Document section »
Once the unlearned global model $\widetilde{\mathcal{M}}$ is obtained, the standard deployment process of the deep learning model can be performed, including manual quality assurance, live A/B testing (by using the unlearned model $\widetilde{\mathcal{M}}$ on some clients' data and the original model $\mathcal{M}$ on other clients' data to compare their performance).

It is worth noting that FedEraser does not require far-reaching modifications of neither the existing architecture of FL nor the training process on the federated clients, yielding it very easy to be deployed in existing FL systems.
In particular, the process of calibration training executed on the federated clients can directly reuse the corresponding training process in the standard FL framework.

The aggregating and updating operations in FedEraser do not need to modify the existing architecture of FL, while only the additional retaining functionality is required at the central server side.

In addition, FedEraser can be performed unwittingly, as it does not involve any information about the target client, including his/her updates and local data, during the unlearning process.

## Time consumption analysis

In FedEraser, there are two settings that can speed up the reconstruction of the unlearned model.

First, we modify the standard FL to retain the client updates at intervals of regular rounds. We use a hyper-parameter $\Delta t$ to control the size of the retaining interval. Since FedEraser only processes on retained updates, the larger $\Delta t$ is, the less retaining rounds are involved, and the less reconstruction time FedEraser would require. This setting could provide FedEraser with a speed-up of $\Delta t$ times.

Second, FedEraser only requires the calibrating client perform a few rounds of local training in order to calibrate the retained updates. Specifically, the round number of the calibration training is controlled by the calibration ratio $\verb"r" = E_{cali}/E_{loc}$. This setting can directly reduce the time consumed by training on the client, and provide FedEraser with a speed-up of $\verb"r"^{-1}$ times.

Overall, FedEraser can reduce the time consumption by $\verb"r"^{-1}\Delta t$ times compared with retraining from scratch.

In our experiments, we empirically find that when $r=0.5$ and $\Delta t=2$, FedEraser can achieve a trade-off between the performance of the unlearned model and the time consumption of model reconstruction (detailed in the following section). In such a case, FedEraser can achieve an expected speed-up of $4 \times $ compared with retraining from the scratch.

## Performance evaluation

In this section, we evaluate the performance of FedEraser on different datasets and models. Besides, we launch membership inference attacks (MIAs) against FedEraser to verify its unlearning effectiveness from a privacy perspective.

Work to do »
(a) Translate this sentence from the FedEraser passage into Spanish: "In particular, the process of calibration training executed on the federated clients can directly reuse the corresponding training process in the standard FL framework."
(b) Reproduce the FedEraser passage verbatim from "The aggregating and" to "the unlearning process.".

Recorded information »
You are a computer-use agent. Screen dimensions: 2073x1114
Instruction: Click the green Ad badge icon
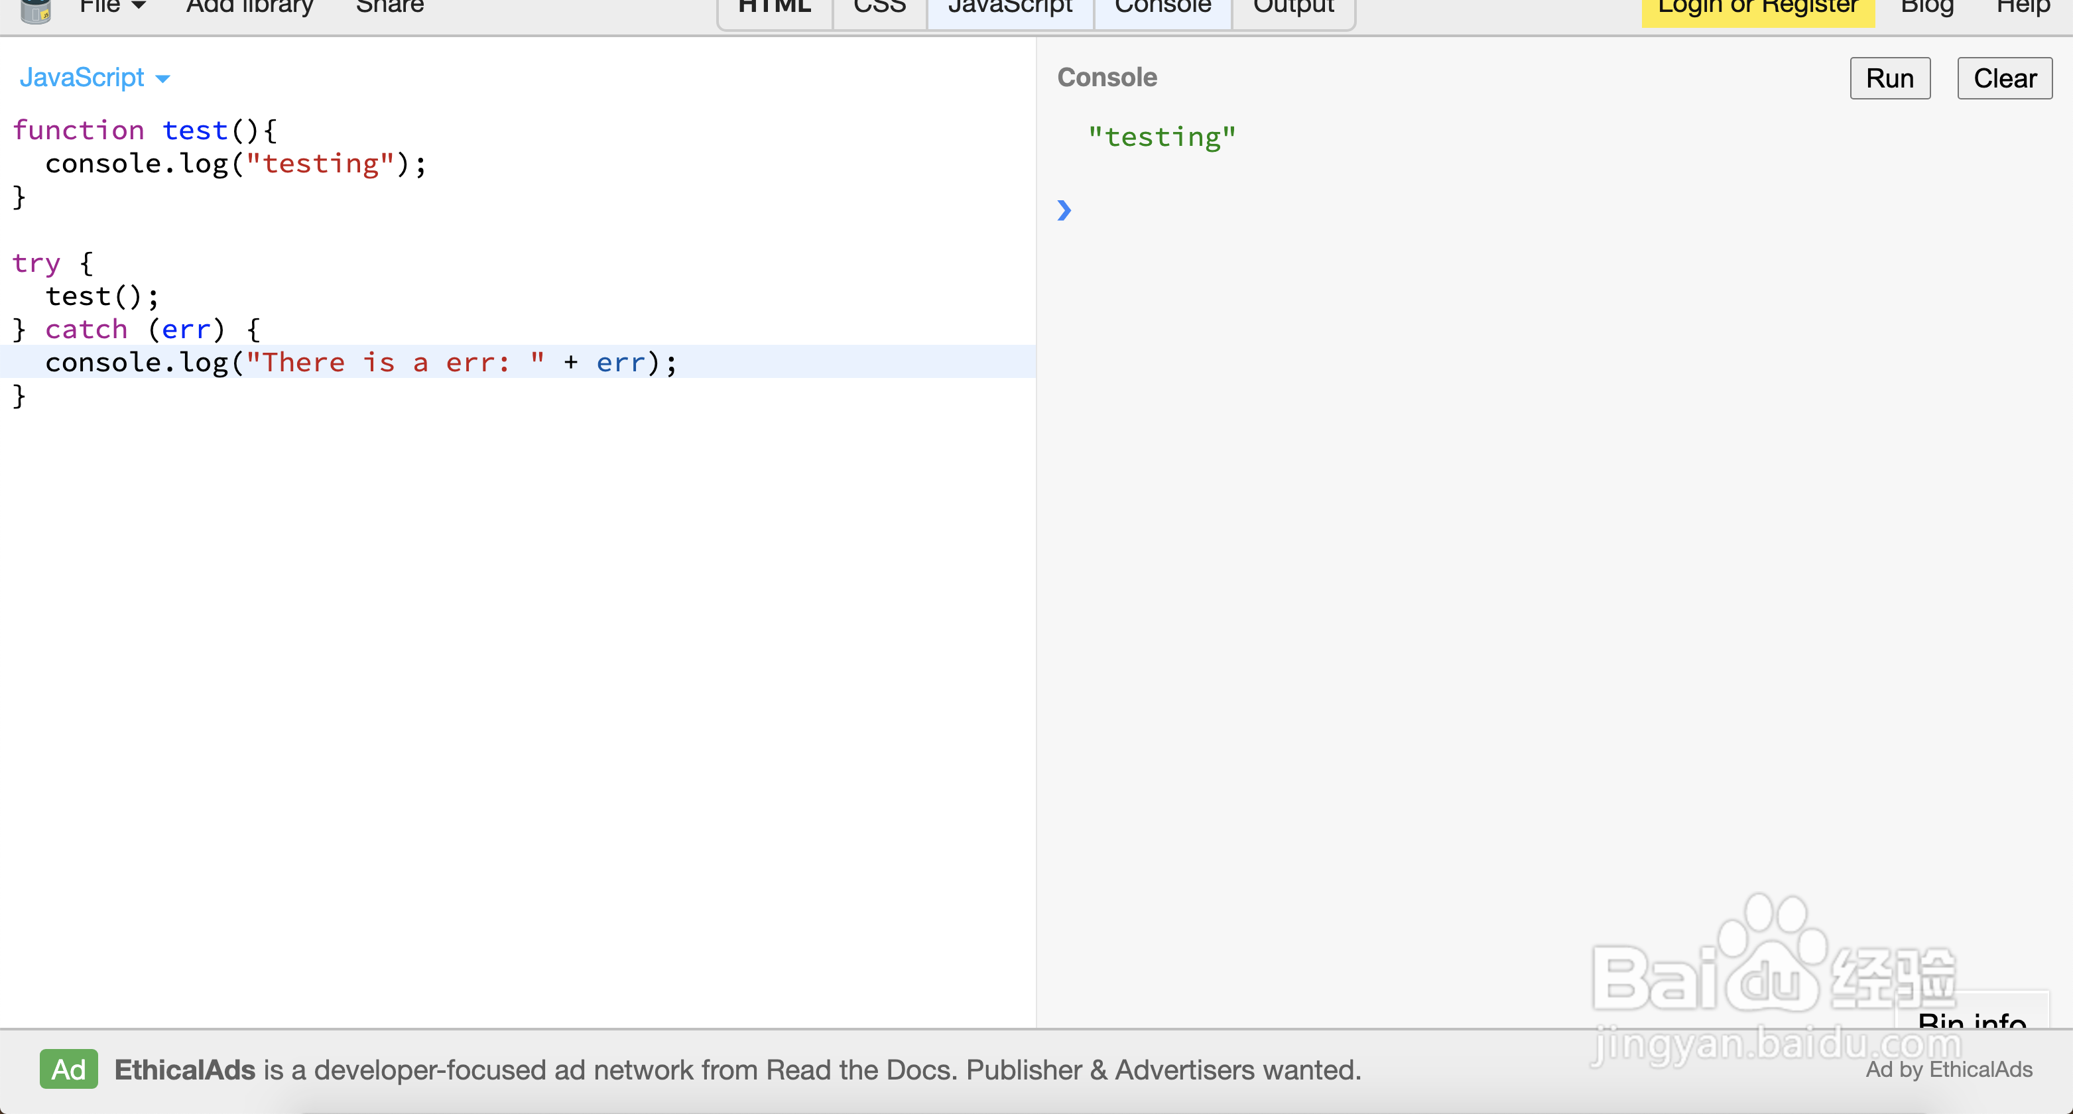[x=69, y=1069]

Results »
(a) En particular, el proceso de entrenamiento de calibración ejecutado en los clientes federados puede reutilizar directamente el proceso de entrenamiento correspondiente en el marco estándar de FL.

(b)
The aggregating and updating operations in FedEraser do not need to modify the existing architecture of FL, while only the additional retaining functionality is required at the central server side.

In addition, FedEraser can be performed unwittingly, as it does not involve any information about the target client, including his/her updates and local data, during the unlearning process.